Wearing a white lab coat, Dr. Scott Gordon, one of a half-dozen medical professionals in the audience, suggested that principles of the physician's Hippocratic oath would well serve Congress as it attempts reform.
"If Congress and politicians are going to come into our field, the health care field, I welcome that. But there are rules in the health care field that we need to make sure they understand. No. 1 is 'do no harm,' " said Gordon, an orthopedic surgeon from Kissimmee. "Sometimes the treatment may be worse than the disease. Be very careful. They're not just balancing the health of the people of the country; they're always balancing the health of the nation."

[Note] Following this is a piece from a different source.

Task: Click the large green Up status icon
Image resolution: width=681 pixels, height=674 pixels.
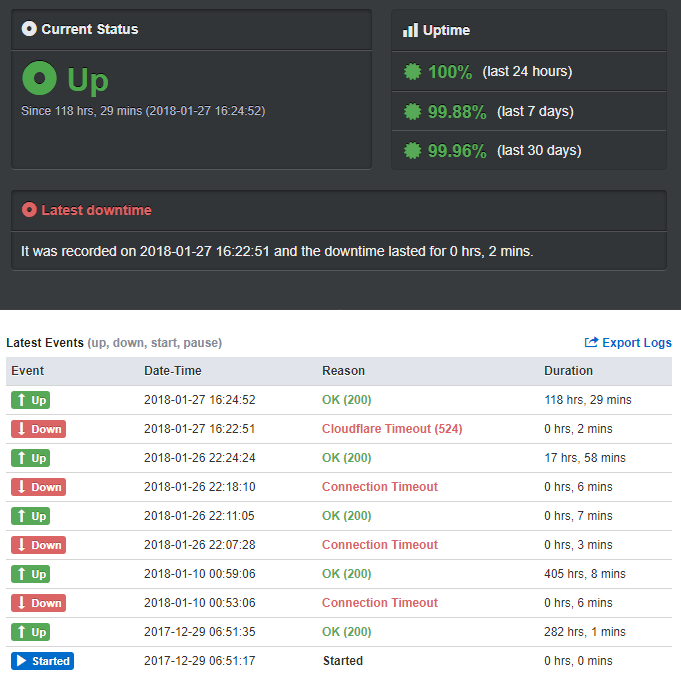Action: coord(40,78)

Grayson said he understood the advice, but repeated that the nation's health care system is broken.
"We will never solve our problem if we do nothing," he said.
(EDITORS: STORY CAN END HERE)
The health care bill expected to pass the Senate Finance Committee Tuesday would, among other things, require everyone to carry insurance and would prevent insurance companies from excluding coverage for people with pre-existing conditions. It is one of several bills being considered by the House and Senate.
Grayson fielded questions about the cost of the proposed reform, saying it would not add to the nation's deficit. The Congressional Budget Office has estimated the Senate Finance bill would cost $829 billion over 10 years, which, the CBO determined, would not add to the deficit.
Grayson also told the crowd that the reform would not resemble Canadian health care, though he pointed out that Canadians, on average, live two years longer than U.S. citizens, despite shoveling more snow.
(EDITORS: STORY CAN END HERE)
Gilbert Kepler, 69, of Mount Dora, Fla., a Republican who was not able to get a ticket for the event, hoped to make his voice heard. The retiree said he opposes government-run health care because he is certain it would fail.
"Social Security's broke. Medicaid's broke. The post office is broke," Kepler said. "If the federal government manages to get their hands on health care, it's going to be broke, too."
Health care reform is President Barack Obama's top domestic priority.
The bill likely to be passed by the Finance Committee, where Democrats outnumber Republicans 13-10, does not include a government-run public option, a key feature backed by Obama and liberal Democrats, including Grayson, as a way to keep insurance-company costs in check.